In the modern era, the eminent increase of wireless devices, inadequate bandwidth, and limited channel capacity have substantially promoted efforts to develop advanced standards for communication networks. Subsequently, this has promoted the development of next-generation (5G) communications systems at the mm-wave spectrum featuring much greater channel capacity and higher data rates. The forthcoming 5G technology provides significantly increased reliability, high data rate requirements, and low power consumption to meet the massive increase in linked devices. It promises to improve the prospects of emerging technologies such as virtual reality and smart cities. However, critical limitations at the mm-wave spectrum, such as signal fading, atmospheric absorptions, and path loss attenuations, need to be resolved, which becomes more significant with the single antenna. Multiple-input multiple-output (MIMO) antenna has been determined to be a key enabling technology for current and future wireless systems, demonstrating the concurrent operation of multi-antennas, increasing channel capacity along with the benefits of high data rates and throughput of Gigabits/sec. The 5th generation MIMO antenna requires high bandwidth for concurrent functioning.
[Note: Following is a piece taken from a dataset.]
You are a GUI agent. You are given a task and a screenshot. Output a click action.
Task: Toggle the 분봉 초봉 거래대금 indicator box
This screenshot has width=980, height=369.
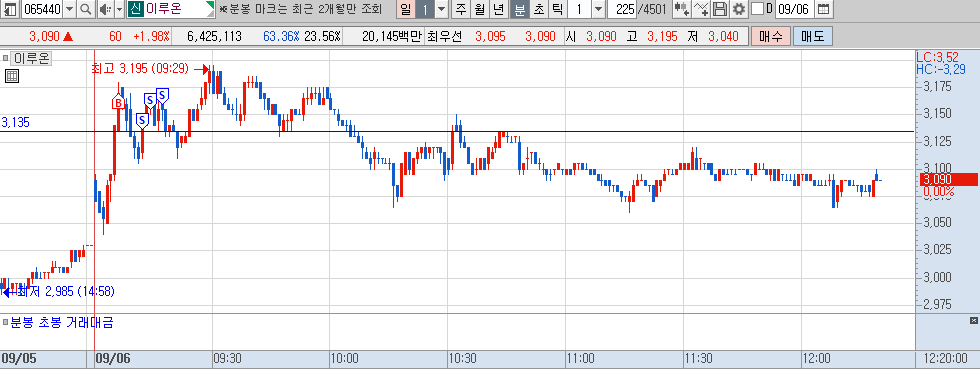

In contrast, a high gain is needed to reduce atmospheric diminutions and absorptions at mm-wave frequencies, and the compactness of the structure is required to facilitate assimilation in MIMO systems. In addition, the challenges associated with MIMO antenna design include designing closely packed antenna elements with reduced mutual coupling and high isolation, subsequently improving the antenna performance. The multi-element antenna arrays exhibit the same capacity as the single antenna because the antenna arrays are likewise fed with a single port. Conversely, MIMO antennas demonstrate multipath propagation with a higher data rate, increased capacity, and link reliability, which are the main features of 5G.